Categorizing cultures helps managers in several ways: it gives a better understanding of the pros and cons of that particular culture, helps managers to recruit the most suitable applicants and helps managers determine what cultural changes are necessary.
Organizations able to maintain positive cultures enjoy many benefits. Morale is improved, and the work environment more enjoyable, with increased teamwork, openness to new ideas and sharing of information. This activates learning and continuous improvement because of the free flow of information. It also helps attract and retain good employees.

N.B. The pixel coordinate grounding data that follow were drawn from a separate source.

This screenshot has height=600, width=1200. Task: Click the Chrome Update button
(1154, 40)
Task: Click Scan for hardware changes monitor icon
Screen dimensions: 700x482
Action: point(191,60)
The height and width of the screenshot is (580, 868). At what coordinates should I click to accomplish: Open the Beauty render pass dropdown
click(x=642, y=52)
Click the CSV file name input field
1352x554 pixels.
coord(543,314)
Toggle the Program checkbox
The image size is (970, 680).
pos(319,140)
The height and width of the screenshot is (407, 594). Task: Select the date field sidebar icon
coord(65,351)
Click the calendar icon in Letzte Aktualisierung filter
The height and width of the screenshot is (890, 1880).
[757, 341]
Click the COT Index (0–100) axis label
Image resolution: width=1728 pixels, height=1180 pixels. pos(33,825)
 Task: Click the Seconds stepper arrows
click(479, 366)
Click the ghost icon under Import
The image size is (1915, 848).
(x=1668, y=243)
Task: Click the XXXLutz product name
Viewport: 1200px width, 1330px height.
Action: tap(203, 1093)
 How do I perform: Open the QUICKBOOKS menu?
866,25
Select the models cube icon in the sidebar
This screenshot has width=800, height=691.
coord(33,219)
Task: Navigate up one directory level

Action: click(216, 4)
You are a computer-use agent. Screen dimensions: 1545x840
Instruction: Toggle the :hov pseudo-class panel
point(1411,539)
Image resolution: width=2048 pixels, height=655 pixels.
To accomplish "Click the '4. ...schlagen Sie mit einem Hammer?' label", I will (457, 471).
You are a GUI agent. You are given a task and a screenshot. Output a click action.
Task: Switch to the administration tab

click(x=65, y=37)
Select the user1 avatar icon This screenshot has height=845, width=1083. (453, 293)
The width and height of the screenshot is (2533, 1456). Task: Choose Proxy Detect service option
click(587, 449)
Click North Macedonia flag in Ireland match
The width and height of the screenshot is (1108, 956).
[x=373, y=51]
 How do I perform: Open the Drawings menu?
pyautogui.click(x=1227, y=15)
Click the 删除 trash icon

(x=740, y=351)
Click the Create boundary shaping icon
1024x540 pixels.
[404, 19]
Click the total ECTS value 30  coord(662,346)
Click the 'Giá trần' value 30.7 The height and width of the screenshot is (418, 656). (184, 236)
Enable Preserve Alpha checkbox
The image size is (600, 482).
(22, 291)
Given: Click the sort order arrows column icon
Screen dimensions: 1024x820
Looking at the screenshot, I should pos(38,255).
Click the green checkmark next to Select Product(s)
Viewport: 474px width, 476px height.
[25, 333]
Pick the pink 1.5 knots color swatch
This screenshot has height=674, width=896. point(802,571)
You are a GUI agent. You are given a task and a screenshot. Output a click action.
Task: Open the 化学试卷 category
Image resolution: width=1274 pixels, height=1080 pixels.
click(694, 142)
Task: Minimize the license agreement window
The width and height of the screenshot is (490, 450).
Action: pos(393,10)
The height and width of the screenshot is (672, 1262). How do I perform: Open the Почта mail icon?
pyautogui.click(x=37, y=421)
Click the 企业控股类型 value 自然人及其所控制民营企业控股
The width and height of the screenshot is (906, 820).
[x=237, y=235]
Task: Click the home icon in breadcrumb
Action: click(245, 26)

Examples of companies benefiting from the positive effects of corporate culture include:
Wal-Mart. Founder Sam Waltons concern and respect for staff from the foundation of the company creates an environment of trust that persists to this day. Walton met staff, calling them by their first name and encouraged change to maintain the competitive edge. To this day, staff think about how Sam would have done it.
Southwest Airlines. Its relaxed culture can be traced back to unconventional CEO Herb Kelleher, who encourages informality and wants staff to have fun at their jobs. Employees are valued, with Kelleher acknowledging births, marriages and deaths by notes and cards. Staff are encouraged to pitch in and help out, especially at check-in, giving Southwest turnaround times less than half the industry average.
Hewlett Packard. Problems several years ago encouraged HP to change its culture; staff are required to formulate three personal and three professional goals each year, and are encouraged to cheer those that meet them, such as getting away early to be with family. Two years into the program, HP reports no loss in productivity despite staff working shorter hours and there is an increased staff retention rate. The program has been marked by the extent to which managers bought in, and modeled it in their personal lives.
It is obviously easier to model a corporate culture during a firms infancy, but in practice culture can be changed for the better. This can be done by surveying employees, meeting staff outside their departments and learning what they really think is going on. This helps managers identify the existing culture and identify areas of improvement.
Then, managers should institute cultural change by modeling the behavior they wish to encourage, then reinforce the desired culture with visionary statements/slogans, celebrating employees successes or promotions, distributing newsletters, hiring culture-compatible staff, etc.
Positive corporate culture is now a prerequisite for success rather than a competitive advantage; it allows the hiring and retention of top-quality staff. Ideally established at a companys infancy, it can be changed over time as the authors example show. If a corporate culture is lowering morale, a top-down approach is needed, setting out the vision from the top and demonstrating acceptable behavior. Improving workplace culture makes employees experience happier and this in turn leads to improved profitability (or, in the HP example, no reduction in profitability!).
A well-structured study, combining a sound theoretical base with three case studies involving corporate culture change in top US companies, the article is of use both to academics and managers as it charts the concept of corporate culture and its positive and negative effects on organizations.
Sadri, G., Lees, B. (2001), "Developing corporate culture as a competitive advantage", Journal of Management Development, Vol. 20 No.10, pp.853.